Vasanth
Vasanth

Reputation: 11

After reset, what will happen to persistent arrays declared and initialized in different ways?

Assume the applet constructor and processToolkit method were called before card reset. Assume only applet constructor is called after card reset, not processToolkit method.

I have the the following three questions regarding the state of Object header's after reset.
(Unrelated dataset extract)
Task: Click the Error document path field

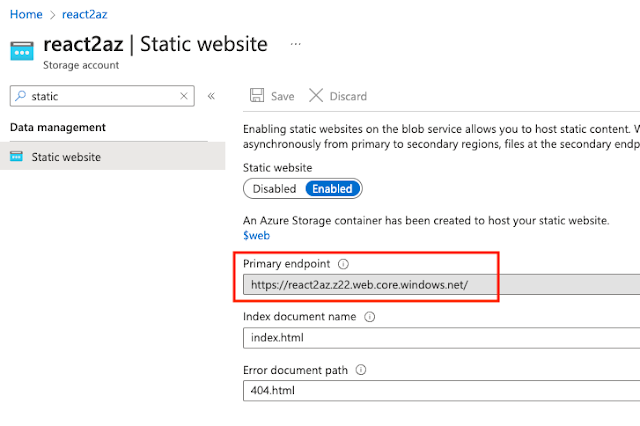Action: point(440,390)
  1. Will Object Header of array A be valid or just garbage?
  2. Will Object Header of array B be valid or just garbage?
  3. Will Object Header of array C be valid or just garbage?

For the following code:

public class TestApplet extends Applet 
{ 

    private byte[] A;
    private byte[] B;

    protected TestApplet() {
        A = JCSystem.makeTransientByteArray(100, JCSystem.CLEAR_ON_RESET);
    }

    public static void install(byte[] bArray, short bOffset, byte bLength) {
        TestApplet appToRegister = new TestApplet();
        appToRegister.register();
    }

    public void processToolkit(short event) throws ToolkitException {
        byte[] C;
        C = JCSystem.makeTransientByteArray(100, JCSystem.CLEAR_ON_RESET);
        B = JCSystem.makeTransientByteArray(100, JCSystem.CLEAR_ON_RESET);
    }
}

Upvotes: 1

Views: 187

Answers (2)

Maarten Bodewes
Maarten Bodewes

Reputation: 93948

The applet constructor can only be called once per instance. So if we are talking about a different instance then only A will have been declared and instantiated.

B will only have been declared, but note that fields are initialized by default in Java, specifically to null for object references (and references to arrays are treated as references to objects in Java).
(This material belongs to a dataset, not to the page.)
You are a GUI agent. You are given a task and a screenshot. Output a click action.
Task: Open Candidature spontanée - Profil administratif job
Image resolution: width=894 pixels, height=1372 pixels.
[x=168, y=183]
C, of course, isn't known. It's local to processToolkit so it won't exist.

Note that the call to Applet.register seems to be missing in action, so the instance may not be available after it was instantiated.


The persistent memory claimed by the earlier instance (the object header) for C may need to be garbage collected of course. C is a known bad pattern in Java Card; you don't claim persistent memory only to throw away the reference afterwards in Java Card.

Upvotes: 2

Martin Paljak
Martin Paljak

Reputation: 4142

As per sensible and responsible JavaCard programming style, you shall not have C and shall make B next to A in the constructor and call the constructor only once during applet installation from install(). The rest is described in JavaCard runtime environment spec.